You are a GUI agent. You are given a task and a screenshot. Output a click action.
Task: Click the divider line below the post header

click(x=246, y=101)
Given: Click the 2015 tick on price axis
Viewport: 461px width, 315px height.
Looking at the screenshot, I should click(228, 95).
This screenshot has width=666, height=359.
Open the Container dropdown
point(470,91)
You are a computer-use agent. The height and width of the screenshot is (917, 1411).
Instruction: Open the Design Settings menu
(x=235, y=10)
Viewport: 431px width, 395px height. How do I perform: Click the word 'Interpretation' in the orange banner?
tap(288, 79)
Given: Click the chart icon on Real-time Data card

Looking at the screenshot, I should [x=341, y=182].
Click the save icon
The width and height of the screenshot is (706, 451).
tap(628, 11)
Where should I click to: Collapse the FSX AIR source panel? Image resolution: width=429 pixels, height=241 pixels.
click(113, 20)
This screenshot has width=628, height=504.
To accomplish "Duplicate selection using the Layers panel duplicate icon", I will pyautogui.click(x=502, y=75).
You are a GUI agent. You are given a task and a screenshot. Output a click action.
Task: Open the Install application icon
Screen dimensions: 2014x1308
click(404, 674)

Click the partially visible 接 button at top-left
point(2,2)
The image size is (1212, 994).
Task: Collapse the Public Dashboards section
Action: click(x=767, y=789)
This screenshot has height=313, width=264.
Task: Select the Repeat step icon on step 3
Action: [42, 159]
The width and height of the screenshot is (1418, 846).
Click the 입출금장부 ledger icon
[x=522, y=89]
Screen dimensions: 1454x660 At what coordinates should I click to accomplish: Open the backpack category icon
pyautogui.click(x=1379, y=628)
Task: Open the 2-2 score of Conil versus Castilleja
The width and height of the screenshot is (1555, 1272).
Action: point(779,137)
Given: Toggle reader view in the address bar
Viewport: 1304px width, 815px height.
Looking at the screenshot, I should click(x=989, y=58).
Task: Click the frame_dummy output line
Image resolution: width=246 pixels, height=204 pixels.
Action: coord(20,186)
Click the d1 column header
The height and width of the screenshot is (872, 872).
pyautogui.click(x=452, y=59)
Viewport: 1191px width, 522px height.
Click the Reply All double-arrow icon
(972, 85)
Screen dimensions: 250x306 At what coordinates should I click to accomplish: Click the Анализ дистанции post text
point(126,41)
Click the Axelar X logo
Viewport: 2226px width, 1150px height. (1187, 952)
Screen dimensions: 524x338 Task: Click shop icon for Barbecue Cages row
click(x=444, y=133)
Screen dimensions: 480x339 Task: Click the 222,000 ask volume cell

— Requirements —
Reproduce verbatim the lines from the one containing "This screenshot has width=628, height=504." through the one containing "[x=522, y=89]", including both of those lines.

— Response below —
This screenshot has width=628, height=504.
To accomplish "Duplicate selection using the Layers panel duplicate icon", I will pyautogui.click(x=502, y=75).
You are a GUI agent. You are given a task and a screenshot. Output a click action.
Task: Open the Install application icon
Screen dimensions: 2014x1308
click(404, 674)

Click the partially visible 接 button at top-left
point(2,2)
The image size is (1212, 994).
Task: Collapse the Public Dashboards section
Action: click(x=767, y=789)
This screenshot has height=313, width=264.
Task: Select the Repeat step icon on step 3
Action: [42, 159]
The width and height of the screenshot is (1418, 846).
Click the 입출금장부 ledger icon
[x=522, y=89]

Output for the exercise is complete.